▶ COMPITI DA SVOLGERE:
a) Nell'articolo sulle imprese trivenete, quale percentuale degli imprenditori intervistati nel Triveneto ha dichiarato di voler assumere nei prossimi sei mesi?
b) Aggiorna il tratto dei record che va dal primo fino alla riga che contiene "coord(38,229)", estremi compresi, sostituendo "Screen dimensions" con "Screen size" e lasciando invariato tutto il resto. Riporta soltanto quel tratto.

▶ ESTRATTO DELLA PAGINA:
---
Imprese trivenete pronte ad assumere, ma non si trovano operai specializzati

Fondazione Nordest è andata a sondare quali siano realmente le ragioni che portano a questa penuria di lavoratori. «Nel Triveneto il 62,5% degli imprenditori intervistati ha risposto che ha intenzione di assumere nei prossimi sei mesi. Con punte del 76,8% nel commercio e del 71,4% nel metalmeccanico. E sono soprattutto le grandi a cercare personale (94,6%)» spiega la ricercatrice Silvia Oliva. 

Roberta Paolini
Operai al lavoro in una recente immagine d'archivio.ANSA / CLAUDIO PERI
Operai al lavoro in una recente immagine d'archivio.ANSA / CLAUDIO PERI

PADOVA. Il Nordest delle imprese vuole assumere ma non trova personale. La notizia ormai è stata data e ridata, la carenza di personale non rappresenta ormai più una novità. Ecco perché Fondazione Nordest è andata a sondare quali siano realmente le ragioni che portano a questa penuria di lavoratori. Non si tratta solo del mismatch delle competenze tra lavoratori e imprese, c’è una effettiva carenza di giovani e anche un disallineamento con l’offerta economica.
---
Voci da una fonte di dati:
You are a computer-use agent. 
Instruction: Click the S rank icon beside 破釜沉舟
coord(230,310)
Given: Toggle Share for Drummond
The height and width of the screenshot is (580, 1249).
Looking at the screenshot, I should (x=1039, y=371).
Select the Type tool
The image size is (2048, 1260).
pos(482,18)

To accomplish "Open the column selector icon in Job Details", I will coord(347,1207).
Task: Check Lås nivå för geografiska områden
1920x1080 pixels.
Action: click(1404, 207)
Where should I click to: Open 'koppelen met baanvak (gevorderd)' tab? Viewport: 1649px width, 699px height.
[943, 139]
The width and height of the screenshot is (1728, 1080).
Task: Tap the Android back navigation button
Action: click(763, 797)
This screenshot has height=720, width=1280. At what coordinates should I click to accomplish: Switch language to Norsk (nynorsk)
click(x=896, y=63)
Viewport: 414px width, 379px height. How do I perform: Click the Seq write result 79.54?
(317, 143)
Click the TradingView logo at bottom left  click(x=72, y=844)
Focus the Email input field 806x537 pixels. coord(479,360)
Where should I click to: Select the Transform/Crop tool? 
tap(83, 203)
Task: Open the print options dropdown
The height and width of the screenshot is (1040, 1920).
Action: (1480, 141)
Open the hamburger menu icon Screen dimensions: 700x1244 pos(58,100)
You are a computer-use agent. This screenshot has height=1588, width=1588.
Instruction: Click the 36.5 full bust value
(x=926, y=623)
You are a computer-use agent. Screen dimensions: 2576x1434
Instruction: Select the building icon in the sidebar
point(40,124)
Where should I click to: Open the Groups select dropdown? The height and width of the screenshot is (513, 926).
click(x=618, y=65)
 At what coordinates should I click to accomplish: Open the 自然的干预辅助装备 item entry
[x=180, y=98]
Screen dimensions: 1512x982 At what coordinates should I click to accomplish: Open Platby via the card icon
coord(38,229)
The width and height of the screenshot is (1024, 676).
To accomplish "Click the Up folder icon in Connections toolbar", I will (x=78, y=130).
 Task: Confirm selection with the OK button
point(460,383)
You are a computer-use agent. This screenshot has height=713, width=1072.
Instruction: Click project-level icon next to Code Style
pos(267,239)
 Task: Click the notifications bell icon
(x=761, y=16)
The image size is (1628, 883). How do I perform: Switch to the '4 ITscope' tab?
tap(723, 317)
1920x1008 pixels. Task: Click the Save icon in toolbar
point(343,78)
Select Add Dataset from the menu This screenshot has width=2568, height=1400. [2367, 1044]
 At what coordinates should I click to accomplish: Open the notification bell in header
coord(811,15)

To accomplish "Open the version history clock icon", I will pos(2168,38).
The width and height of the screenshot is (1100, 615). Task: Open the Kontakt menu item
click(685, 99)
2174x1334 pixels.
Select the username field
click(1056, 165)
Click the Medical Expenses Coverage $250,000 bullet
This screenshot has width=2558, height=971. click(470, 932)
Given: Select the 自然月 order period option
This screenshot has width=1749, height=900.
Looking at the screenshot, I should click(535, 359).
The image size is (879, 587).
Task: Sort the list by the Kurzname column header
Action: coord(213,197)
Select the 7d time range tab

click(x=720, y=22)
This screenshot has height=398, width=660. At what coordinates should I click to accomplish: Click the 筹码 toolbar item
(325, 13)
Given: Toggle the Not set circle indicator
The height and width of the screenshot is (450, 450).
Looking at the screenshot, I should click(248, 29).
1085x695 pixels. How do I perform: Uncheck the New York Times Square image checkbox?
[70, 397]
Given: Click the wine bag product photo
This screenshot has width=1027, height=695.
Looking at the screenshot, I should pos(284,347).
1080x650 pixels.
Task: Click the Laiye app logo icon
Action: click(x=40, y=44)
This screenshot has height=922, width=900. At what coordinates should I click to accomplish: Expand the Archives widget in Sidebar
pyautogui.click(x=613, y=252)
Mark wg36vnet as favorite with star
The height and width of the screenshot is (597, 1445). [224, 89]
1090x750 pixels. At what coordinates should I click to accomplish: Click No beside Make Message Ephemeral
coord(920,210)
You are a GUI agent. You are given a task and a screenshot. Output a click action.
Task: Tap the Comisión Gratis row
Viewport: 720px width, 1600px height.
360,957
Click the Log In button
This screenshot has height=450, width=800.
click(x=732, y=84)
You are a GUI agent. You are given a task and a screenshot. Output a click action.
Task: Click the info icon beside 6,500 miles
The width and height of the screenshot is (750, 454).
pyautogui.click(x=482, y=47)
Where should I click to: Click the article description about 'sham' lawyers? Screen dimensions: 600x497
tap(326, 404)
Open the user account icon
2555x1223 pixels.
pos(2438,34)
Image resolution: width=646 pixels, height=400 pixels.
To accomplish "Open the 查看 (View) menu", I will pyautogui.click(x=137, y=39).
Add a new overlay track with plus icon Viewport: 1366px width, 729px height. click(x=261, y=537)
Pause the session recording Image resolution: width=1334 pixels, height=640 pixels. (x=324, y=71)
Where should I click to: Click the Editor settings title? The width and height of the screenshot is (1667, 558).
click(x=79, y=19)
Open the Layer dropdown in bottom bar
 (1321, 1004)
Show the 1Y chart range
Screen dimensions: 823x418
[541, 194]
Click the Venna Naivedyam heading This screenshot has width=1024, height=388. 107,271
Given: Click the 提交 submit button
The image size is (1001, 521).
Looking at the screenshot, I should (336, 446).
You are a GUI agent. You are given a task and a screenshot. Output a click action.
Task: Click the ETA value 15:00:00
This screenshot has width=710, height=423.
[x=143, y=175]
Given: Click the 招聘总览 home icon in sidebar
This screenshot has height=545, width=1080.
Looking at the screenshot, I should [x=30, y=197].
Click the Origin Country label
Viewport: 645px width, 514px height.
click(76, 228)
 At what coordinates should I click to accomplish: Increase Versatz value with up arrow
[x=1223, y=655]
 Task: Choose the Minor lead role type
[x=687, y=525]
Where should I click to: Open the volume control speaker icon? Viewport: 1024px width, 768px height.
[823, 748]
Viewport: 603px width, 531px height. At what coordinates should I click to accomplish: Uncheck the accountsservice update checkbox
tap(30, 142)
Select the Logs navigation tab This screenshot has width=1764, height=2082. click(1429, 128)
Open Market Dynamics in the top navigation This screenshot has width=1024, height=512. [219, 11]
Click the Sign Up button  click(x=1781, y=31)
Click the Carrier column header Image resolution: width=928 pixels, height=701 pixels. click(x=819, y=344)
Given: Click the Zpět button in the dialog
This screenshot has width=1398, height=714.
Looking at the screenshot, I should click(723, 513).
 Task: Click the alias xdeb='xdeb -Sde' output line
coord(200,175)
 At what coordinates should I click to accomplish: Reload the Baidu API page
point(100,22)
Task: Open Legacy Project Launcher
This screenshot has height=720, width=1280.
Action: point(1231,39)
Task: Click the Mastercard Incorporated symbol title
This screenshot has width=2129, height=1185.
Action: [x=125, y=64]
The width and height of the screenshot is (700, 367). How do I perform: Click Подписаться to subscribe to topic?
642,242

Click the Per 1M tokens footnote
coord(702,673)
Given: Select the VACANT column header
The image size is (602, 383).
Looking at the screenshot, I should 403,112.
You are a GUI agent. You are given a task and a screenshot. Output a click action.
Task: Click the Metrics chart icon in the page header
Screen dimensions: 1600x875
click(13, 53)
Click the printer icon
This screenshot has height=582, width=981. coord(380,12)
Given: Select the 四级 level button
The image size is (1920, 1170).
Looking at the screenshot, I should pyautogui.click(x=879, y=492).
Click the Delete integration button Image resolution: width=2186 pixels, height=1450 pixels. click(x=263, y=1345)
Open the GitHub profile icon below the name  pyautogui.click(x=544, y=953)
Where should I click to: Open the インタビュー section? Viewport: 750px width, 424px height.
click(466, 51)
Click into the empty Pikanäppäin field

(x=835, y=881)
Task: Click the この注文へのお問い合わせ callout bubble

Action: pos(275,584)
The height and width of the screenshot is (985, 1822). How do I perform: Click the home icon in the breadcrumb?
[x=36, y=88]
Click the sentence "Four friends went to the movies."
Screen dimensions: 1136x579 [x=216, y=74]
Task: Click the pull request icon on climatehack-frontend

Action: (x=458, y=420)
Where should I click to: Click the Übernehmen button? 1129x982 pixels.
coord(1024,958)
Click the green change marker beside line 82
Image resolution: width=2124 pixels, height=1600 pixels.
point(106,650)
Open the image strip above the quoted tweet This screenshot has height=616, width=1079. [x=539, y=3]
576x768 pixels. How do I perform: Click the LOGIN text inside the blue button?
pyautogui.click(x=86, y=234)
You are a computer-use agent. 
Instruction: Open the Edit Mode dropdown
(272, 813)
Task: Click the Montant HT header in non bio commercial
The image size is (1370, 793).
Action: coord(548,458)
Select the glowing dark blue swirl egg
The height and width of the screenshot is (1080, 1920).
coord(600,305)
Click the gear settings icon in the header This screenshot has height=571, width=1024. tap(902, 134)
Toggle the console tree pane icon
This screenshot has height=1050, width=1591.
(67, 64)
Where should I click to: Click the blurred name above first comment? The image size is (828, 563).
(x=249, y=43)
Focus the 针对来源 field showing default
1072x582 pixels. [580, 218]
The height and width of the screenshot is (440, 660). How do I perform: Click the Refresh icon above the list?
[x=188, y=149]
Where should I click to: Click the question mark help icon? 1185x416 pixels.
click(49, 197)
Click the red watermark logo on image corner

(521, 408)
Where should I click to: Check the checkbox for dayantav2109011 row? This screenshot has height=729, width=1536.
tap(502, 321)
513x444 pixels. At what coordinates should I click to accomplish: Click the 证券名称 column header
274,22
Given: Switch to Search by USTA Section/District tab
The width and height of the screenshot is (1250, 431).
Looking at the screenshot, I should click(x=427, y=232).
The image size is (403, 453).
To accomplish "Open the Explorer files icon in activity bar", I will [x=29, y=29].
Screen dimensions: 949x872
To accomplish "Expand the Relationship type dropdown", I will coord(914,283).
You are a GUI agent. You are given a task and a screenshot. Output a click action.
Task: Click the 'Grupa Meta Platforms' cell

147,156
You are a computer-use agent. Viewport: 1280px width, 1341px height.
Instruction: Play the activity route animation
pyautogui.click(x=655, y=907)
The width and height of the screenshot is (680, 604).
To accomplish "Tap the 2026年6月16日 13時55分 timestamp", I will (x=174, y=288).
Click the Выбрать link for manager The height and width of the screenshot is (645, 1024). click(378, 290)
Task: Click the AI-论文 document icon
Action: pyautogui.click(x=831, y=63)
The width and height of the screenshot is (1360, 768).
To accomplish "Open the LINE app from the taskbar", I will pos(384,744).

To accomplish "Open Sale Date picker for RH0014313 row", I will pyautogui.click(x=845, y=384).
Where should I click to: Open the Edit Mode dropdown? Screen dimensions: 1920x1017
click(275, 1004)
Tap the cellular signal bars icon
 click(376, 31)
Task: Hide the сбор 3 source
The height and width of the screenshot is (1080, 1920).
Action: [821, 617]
---
▶ RISULTATI FINALI:
a) Il 62,5%.

b)
You are a computer-use agent. 
Instruction: Click the S rank icon beside 破釜沉舟
coord(230,310)
Given: Toggle Share for Drummond
The height and width of the screenshot is (580, 1249).
Looking at the screenshot, I should (x=1039, y=371).
Select the Type tool
The image size is (2048, 1260).
pos(482,18)

To accomplish "Open the column selector icon in Job Details", I will coord(347,1207).
Task: Check Lås nivå för geografiska områden
1920x1080 pixels.
Action: click(1404, 207)
Where should I click to: Open 'koppelen met baanvak (gevorderd)' tab? Viewport: 1649px width, 699px height.
[943, 139]
The width and height of the screenshot is (1728, 1080).
Task: Tap the Android back navigation button
Action: click(763, 797)
This screenshot has height=720, width=1280. At what coordinates should I click to accomplish: Switch language to Norsk (nynorsk)
click(x=896, y=63)
Viewport: 414px width, 379px height. How do I perform: Click the Seq write result 79.54?
(317, 143)
Click the TradingView logo at bottom left  click(x=72, y=844)
Focus the Email input field 806x537 pixels. coord(479,360)
Where should I click to: Select the Transform/Crop tool? 
tap(83, 203)
Task: Open the print options dropdown
The height and width of the screenshot is (1040, 1920).
Action: (1480, 141)
Open the hamburger menu icon Screen size: 700x1244 pos(58,100)
You are a computer-use agent. This screenshot has height=1588, width=1588.
Instruction: Click the 36.5 full bust value
(x=926, y=623)
You are a computer-use agent. Screen size: 2576x1434
Instruction: Select the building icon in the sidebar
point(40,124)
Where should I click to: Open the Groups select dropdown? The height and width of the screenshot is (513, 926).
click(x=618, y=65)
 At what coordinates should I click to accomplish: Open the 自然的干预辅助装备 item entry
[x=180, y=98]
Screen size: 1512x982 At what coordinates should I click to accomplish: Open Platby via the card icon
coord(38,229)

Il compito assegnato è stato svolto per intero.